Definition / example of "strong curvature"?

In the literature on algorithms I often see people refer to some posterior distributions as having “strong” or “high” curvature

It would be greatly appreciated if somebody could give an example of this and/or explain what this means?

I * think * it is the same thing as saying that the parameters are highly correlated but i’m not 100% sure - Also, do models tend to increase in curvature when the number of observations N increases?

3 Likes

Big hessian

\det(H)

Example, even with a single parameter (nothing to be correlated with, a posterior can be highly curved if the second derivative is big.

4 Likes

Just to flesh out the correct answer from @laifuthegreat, the posterior distribution can be expressed as a probability density function over the (unconstrained) parameters declared in a Stan model. We care particularly about the logarithm of the posterior density function. When we talk about “curvature” we are talking about how “curved” this function is. Visualization can be a little bit tricky in high dimensions (and posteriors are often high-dimensional objects), but the notion of a function’s second derivative as a measure of how “curved” it is readily generalizes.

The reason this matters is because as the integrator moves around the posterior, it uses gradient information to understand which way to point. If the posterior is relatively “straight” (so the gradient doesn’t change quickly), then the integrator can take long steps without worrying about how the gradient changes at shorter length scales. If the posterior is “curved” then short steps are required to stay in a regime where gradients are approximately constant over the length corresponding to a step. If the curvature is variable, then there is a risk that Stan’s algorithm could adapt to the curved parts and then waste huge amounts of time with tiny steps through the straight parts, or alternatively that it could adapt to the straight parts and then diverge when it hits a curved part.

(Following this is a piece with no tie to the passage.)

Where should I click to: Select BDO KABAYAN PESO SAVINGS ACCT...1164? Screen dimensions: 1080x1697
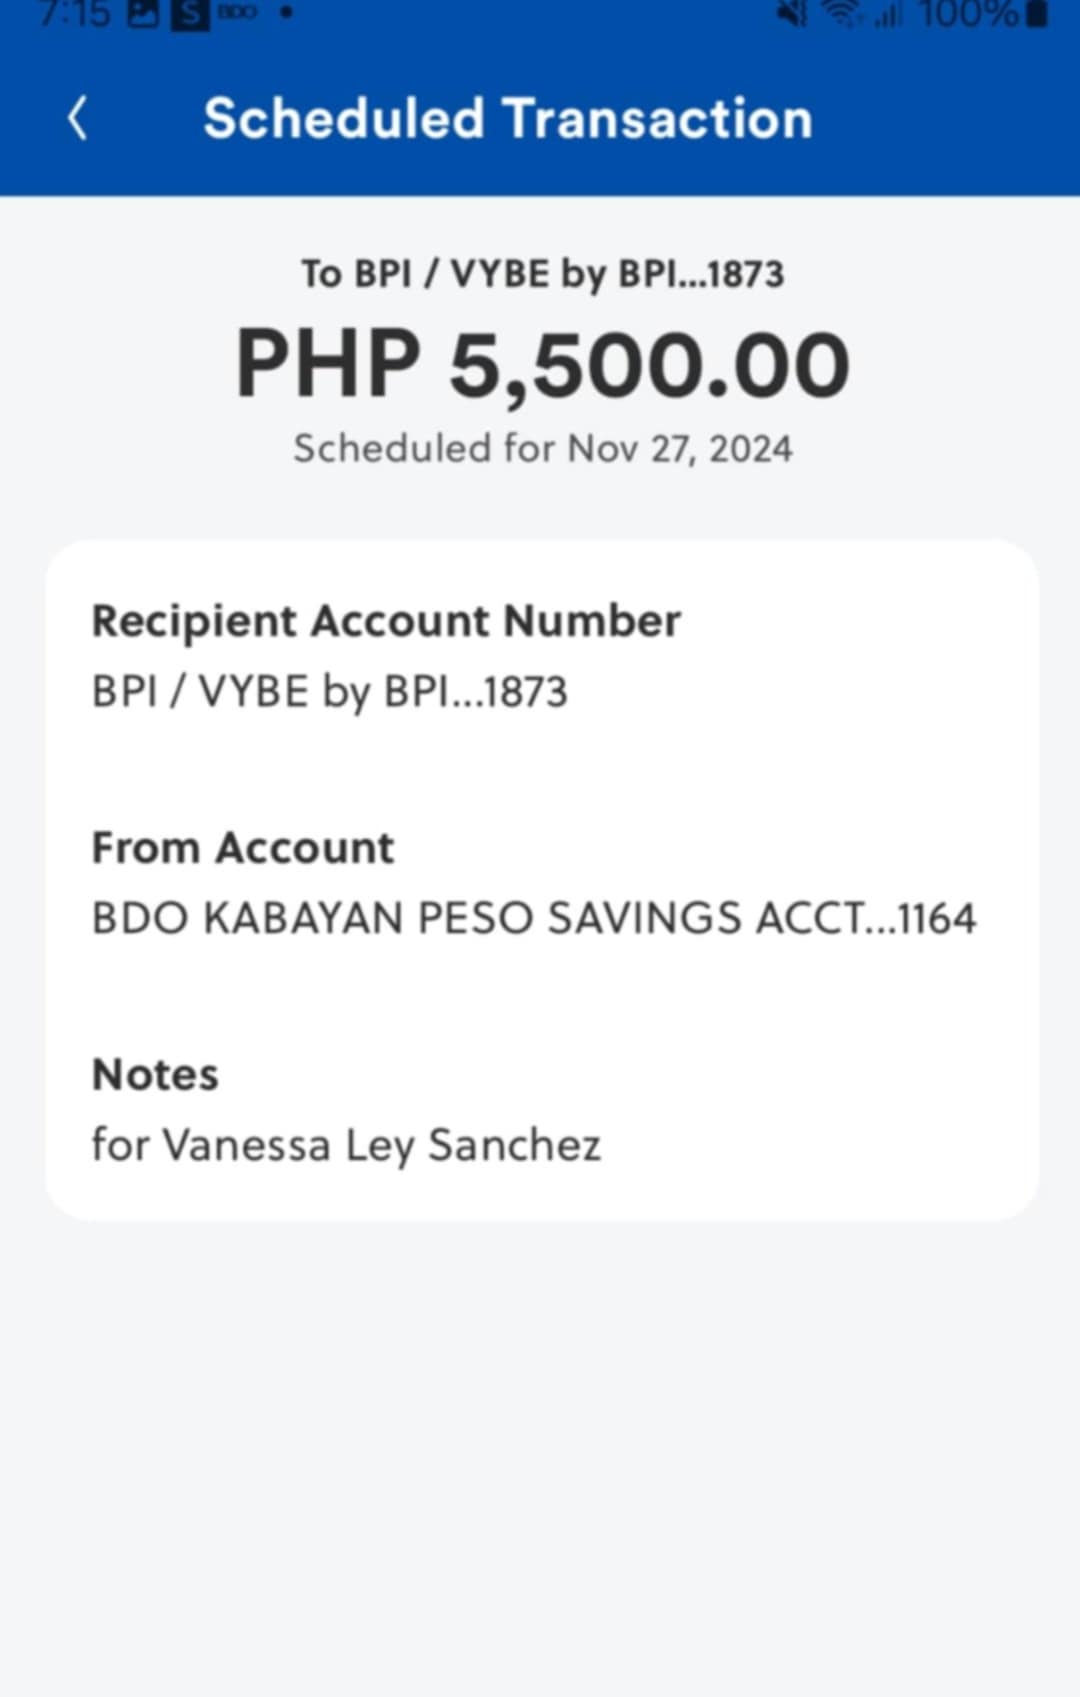pyautogui.click(x=534, y=918)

You’re right that correlated posteriors can induce strong and variable curvature (e.g. near the tip of a “ridge” in the posterior). However, the forms of variable curvature that really give Stan trouble tend to be more extreme than what is produced by correlated parameters, as long as the correlation isn’t associated with a seriously degenerate posterior (see Identity Crisis).

Edit: Note that the curvature is a property of the probability density function, which itself depends on the choice of parameterization. Thus, the solution to problems with curvature is often to reparameterize such that the posterior distribution gets encoded in a probability density function with less variable/extreme curvature.

6 Likes

Thanks @jsocolar and @laifuthegreat !

So the curvature for a given parameter can vary during sampling? e.g. from one iteration to the next?

Is there any way for me to determine how curved my posterior is without having to conpute the Hessian?

Basically I am working on efficient algorithms for multivariate probit model and have implemented an algorithm which greatly outperforms stan (over 20-fold more efficient) which is based on an adaptive Randomized HMC algorithm called “SNAPER-HMC” (Sountsov et al, 2022) - a lot of the speed up is due to using manual gradients rather than autodiff, not just becasuse of the MCMC algorithm itself. However, despite being much more efficient than Stan, it still shares the same issue with scalability - i.e. the algorithm efficiency does not scale linearly with N.

So for example - going from an N=2000 to N =8000 dataset gives around 6-fold (rather than 4-fold) less ESS/ second (or ESS/ grad) with either Stan or the custom algorithm, then going from N =8000 to N=32,000 gives around 30-fold (!!) less efficiency rather than 4-fold less! So despite being much more efficient, like Stan, it still quickly becomes impractical for very large N (Its just that such an N will end up being a lot bigger than you can do with Stan).

The algorithm is Euclidean (just like NUTS) so I am wondering whether using a Manifold-based (e.g. with a diagonal metric based on the diagonal of the negative Hessian or a faster approximation such as the Monge patch metric etc) would solve the scalability issue and make it scale linearly with N - however before attempting to implement such an algorithm (which would be a huge amount of work, especially deriving second-order derivatives and depending on the specific metric used sometimes even third-order derivatives are needed) I would want to make sure it would actually be worth it - hence im wondering if there is way I can “check” how curved my posterior is (with a strongly-curved posterior suggesting possible benefit from Reinmann Manifold methods) without having to compute the Hessian? is this possible?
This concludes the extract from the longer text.